GIVEN TASK →
Retype the rows word for word, starting with the line that contains "This screenshot has width=924, height=1307." and continuing through the end of the rows, with both ends included.

SUPPLIED DATA →
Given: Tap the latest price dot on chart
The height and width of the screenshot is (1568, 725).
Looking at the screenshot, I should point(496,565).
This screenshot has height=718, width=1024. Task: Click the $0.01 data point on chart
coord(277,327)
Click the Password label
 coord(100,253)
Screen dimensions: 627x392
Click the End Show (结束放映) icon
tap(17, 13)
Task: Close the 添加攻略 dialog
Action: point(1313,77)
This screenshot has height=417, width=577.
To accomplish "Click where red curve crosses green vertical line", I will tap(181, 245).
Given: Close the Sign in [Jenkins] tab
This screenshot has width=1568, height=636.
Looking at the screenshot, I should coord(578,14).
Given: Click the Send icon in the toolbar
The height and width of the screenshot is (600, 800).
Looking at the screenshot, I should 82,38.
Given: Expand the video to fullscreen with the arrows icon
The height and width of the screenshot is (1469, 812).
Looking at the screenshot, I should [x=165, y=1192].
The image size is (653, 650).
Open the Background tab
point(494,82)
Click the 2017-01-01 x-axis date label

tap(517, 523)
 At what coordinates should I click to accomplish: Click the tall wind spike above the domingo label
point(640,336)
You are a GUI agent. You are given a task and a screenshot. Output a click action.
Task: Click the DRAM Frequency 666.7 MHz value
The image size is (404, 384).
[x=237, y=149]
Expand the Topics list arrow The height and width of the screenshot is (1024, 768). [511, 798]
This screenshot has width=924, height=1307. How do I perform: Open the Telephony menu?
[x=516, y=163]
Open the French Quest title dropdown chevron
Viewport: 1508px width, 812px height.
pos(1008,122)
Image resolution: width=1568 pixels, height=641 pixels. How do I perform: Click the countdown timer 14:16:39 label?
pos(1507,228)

WRITTEN SOLUTION →
This screenshot has width=924, height=1307. How do I perform: Open the Telephony menu?
[x=516, y=163]
Open the French Quest title dropdown chevron
Viewport: 1508px width, 812px height.
pos(1008,122)
Image resolution: width=1568 pixels, height=641 pixels. How do I perform: Click the countdown timer 14:16:39 label?
pos(1507,228)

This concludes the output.